__Activity__: Return only the line containing "409x725 pixels." and each line after it, exactly as written, through the end of the records.

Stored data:
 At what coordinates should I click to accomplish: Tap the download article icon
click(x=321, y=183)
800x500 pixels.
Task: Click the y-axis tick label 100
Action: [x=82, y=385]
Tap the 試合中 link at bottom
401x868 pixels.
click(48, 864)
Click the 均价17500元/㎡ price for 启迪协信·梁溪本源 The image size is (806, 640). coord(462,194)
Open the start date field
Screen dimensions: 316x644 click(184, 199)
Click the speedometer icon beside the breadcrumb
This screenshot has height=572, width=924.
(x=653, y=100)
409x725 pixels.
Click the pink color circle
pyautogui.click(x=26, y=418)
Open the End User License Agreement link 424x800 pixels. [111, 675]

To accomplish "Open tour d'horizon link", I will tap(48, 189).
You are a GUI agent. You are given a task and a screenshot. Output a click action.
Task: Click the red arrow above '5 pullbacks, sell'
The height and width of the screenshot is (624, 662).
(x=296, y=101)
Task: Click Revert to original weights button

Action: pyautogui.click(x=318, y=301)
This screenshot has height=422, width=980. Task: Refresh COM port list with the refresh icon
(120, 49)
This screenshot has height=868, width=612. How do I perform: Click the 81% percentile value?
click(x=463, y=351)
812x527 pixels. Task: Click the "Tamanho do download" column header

__Response to this exercise__:
409x725 pixels.
Click the pink color circle
pyautogui.click(x=26, y=418)
Open the End User License Agreement link 424x800 pixels. [111, 675]

To accomplish "Open tour d'horizon link", I will tap(48, 189).
You are a GUI agent. You are given a task and a screenshot. Output a click action.
Task: Click the red arrow above '5 pullbacks, sell'
The height and width of the screenshot is (624, 662).
(x=296, y=101)
Task: Click Revert to original weights button

Action: pyautogui.click(x=318, y=301)
This screenshot has height=422, width=980. Task: Refresh COM port list with the refresh icon
(120, 49)
This screenshot has height=868, width=612. How do I perform: Click the 81% percentile value?
click(x=463, y=351)
812x527 pixels. Task: Click the "Tamanho do download" column header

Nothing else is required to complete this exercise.